First, consider that Earth's spin is at an angle to the orbital axis.
Here $$\begin{array}{r|c|c|c}\\ \text{Quantity} & \text{Symbol} & \text{Value} & \text{Units} \\ \hline
\text{orbital distance} & R & 1 & \text{AU} \\
& & 1.496\cdot 10^{11} & \text{m} \\
\text{orbital speed} & \Omega & 1 & \text{rev/year} \\
& & 1.991\cdot 10^{-7} & \text{rad/s} \\
\text{spin} & \omega & 1 & \text{rev/day} \\
& & 7.2921\cdot 10^{-5} & \text{rad/s} \\
\text{axial tilt} & \theta & 23.4 & \deg \\
& & 0.4084 & \text{rad}
\end{array}$$
The combined rotation (given the title about the negative x-axis from above) is
$$ \vec{w} = \pmatrix{0 \\ 0 \\ 1.991 \cdot 10^{-7}} + \begin{bmatrix} 1 & 0 & 0 \\ 0 & \cos \theta & \sin \theta \\ 0 & -\sin \theta & \cos \theta \end{bmatrix} \pmatrix{0\\0\\7.2921 \cdot 10^{-5}
} = \pmatrix{0 \\ 2.8961\cdot 10^{-5} \\ 6.7123\cdot 10^{-5} }\; \text{[rad/s]} $$
which can be translated into
$$ \vec{w} = \pmatrix{0 \\ 5.9735 \\ 13.845 } \; \text{[deg/hr]}$$
What is interesting is that you can calculate the instant center of rotation of the earth relative to the earth $(c_y,c_z)$ ($c_z$ shown negative below). This is the point which the earth is actually spinning about.
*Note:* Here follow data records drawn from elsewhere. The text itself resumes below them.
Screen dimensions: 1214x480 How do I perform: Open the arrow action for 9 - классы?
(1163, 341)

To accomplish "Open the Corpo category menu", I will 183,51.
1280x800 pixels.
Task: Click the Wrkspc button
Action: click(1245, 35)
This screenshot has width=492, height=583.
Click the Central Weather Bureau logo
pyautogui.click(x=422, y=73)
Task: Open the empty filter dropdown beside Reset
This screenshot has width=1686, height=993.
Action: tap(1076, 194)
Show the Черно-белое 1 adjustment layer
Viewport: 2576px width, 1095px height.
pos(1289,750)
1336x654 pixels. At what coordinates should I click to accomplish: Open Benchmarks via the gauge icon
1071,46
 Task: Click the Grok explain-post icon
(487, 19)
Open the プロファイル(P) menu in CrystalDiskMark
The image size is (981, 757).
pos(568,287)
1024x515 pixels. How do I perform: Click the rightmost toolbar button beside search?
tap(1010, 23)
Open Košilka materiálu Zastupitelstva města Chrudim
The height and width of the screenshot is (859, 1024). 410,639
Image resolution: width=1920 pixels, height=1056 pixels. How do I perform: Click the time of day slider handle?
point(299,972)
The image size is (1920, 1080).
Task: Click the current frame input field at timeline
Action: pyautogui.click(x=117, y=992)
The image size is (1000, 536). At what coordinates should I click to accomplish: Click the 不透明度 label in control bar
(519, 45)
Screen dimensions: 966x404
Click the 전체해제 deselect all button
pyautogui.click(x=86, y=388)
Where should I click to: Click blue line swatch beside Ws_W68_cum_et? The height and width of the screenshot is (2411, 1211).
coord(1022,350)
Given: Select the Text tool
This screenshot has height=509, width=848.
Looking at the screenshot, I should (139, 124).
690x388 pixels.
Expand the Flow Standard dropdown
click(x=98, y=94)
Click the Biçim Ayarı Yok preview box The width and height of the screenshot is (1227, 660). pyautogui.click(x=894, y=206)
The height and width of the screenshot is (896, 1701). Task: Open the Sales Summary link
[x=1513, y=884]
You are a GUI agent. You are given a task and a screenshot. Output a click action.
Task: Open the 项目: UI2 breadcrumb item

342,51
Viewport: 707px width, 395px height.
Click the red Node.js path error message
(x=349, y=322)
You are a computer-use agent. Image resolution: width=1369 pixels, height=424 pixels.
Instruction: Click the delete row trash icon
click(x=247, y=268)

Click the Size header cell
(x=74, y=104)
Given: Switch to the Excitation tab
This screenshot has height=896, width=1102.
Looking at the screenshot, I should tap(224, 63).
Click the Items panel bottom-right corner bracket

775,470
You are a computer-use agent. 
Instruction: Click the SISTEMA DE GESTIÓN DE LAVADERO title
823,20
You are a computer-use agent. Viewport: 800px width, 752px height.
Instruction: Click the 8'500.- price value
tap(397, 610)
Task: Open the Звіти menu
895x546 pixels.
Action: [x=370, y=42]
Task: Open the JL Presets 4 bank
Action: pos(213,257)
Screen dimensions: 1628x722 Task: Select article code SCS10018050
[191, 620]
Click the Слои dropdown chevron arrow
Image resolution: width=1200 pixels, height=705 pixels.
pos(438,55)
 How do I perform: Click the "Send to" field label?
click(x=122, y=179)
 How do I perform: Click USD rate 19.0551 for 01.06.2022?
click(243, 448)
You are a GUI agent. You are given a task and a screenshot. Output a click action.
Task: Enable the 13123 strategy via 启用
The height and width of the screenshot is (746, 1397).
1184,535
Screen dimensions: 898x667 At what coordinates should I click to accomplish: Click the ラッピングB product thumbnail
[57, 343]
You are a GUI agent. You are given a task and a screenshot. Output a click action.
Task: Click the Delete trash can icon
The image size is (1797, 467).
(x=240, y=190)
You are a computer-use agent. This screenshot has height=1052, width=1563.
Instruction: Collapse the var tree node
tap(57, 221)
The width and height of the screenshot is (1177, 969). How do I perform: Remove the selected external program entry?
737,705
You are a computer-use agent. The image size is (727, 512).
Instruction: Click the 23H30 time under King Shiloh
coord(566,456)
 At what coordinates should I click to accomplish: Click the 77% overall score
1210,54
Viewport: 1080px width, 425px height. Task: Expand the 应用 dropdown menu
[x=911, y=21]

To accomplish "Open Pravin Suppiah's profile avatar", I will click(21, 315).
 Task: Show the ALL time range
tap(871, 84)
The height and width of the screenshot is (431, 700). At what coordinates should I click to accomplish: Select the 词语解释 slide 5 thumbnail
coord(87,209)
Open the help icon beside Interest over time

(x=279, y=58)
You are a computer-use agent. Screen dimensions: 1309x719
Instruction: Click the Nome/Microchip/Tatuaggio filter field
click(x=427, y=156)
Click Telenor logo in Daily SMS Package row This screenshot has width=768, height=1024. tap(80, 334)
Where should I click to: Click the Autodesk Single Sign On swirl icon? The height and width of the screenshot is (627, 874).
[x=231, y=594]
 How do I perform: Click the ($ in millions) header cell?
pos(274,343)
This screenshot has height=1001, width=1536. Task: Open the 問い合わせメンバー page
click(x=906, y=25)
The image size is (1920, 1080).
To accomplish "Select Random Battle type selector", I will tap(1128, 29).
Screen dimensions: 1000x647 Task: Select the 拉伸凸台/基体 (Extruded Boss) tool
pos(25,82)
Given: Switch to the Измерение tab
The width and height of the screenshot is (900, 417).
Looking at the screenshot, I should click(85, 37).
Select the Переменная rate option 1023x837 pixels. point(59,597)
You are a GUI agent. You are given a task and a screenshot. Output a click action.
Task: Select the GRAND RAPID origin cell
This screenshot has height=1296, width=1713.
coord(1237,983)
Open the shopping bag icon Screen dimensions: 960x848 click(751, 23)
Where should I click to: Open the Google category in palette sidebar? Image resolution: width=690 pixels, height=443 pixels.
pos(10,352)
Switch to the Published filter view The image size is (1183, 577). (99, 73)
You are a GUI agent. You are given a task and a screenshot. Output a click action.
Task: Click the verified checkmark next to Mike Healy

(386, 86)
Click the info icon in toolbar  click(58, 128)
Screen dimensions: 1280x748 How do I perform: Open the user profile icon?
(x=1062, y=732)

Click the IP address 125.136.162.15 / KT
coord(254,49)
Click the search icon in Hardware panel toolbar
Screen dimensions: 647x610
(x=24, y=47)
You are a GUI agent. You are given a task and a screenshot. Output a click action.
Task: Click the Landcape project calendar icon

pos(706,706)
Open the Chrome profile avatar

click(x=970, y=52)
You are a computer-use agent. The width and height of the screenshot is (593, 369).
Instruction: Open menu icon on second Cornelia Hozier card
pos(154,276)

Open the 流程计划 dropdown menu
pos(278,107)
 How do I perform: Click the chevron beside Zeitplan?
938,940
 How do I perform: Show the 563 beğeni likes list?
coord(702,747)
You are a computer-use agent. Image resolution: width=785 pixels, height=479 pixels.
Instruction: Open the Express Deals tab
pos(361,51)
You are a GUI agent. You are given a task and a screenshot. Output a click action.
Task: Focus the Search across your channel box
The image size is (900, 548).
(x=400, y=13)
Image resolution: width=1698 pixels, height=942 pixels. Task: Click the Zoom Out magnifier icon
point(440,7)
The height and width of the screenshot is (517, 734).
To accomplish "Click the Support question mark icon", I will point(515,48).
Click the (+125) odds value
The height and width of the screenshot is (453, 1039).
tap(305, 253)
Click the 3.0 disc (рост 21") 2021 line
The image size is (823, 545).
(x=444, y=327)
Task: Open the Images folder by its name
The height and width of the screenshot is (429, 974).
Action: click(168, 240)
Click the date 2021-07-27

To find the point calculate the orbital speed (positive x-axis is out the page)
$$ \vec{v} = \vec{\Omega} \times \pmatrix{0\\-R\\0} = \pmatrix{ 2.9785\cdot 10^{4} \\ 0 \\0} \;\text{[m/s]}$$
and then the center of rotation
$$ \pmatrix{ 0 \\ c_y \\ -c_z} = \frac{ \vec{w} \times \vec{v}}{ \| \vec{w} \|^2} = \pmatrix{0 \\ 3.7410\cdot 10^{8} \\ -1.6141\cdot 10^{8} }\;\text{[m]} $$
which is interesting considering in lunar distance units (1 LD = 384402000
m)
$$ \pmatrix{ 0 \\ c_y \\ -c_z} = \pmatrix{ 0 \\ 0.9732 \\ -0.4199 }\;\text{[LD]} $$
which is almost one LD towards the sun always, and one-half LD under the earth in the summer solstice, and one-half LD over the earth in the winter solstice.
Now that the kinematics of the earth are established, we can talk about dynamics.
The earth is rotating with $\vec{w}$ and so its angular momentum at the center of the earth is $$\vec{L}_E = \mathrm{I}_E\, \vec{w}$$ where ${\rm I}_E$ is the mass moment of inertia of the earth.
But since the earth is translating also, it has linear momentum $$ \vec{p} = m_E \vec{v}$$.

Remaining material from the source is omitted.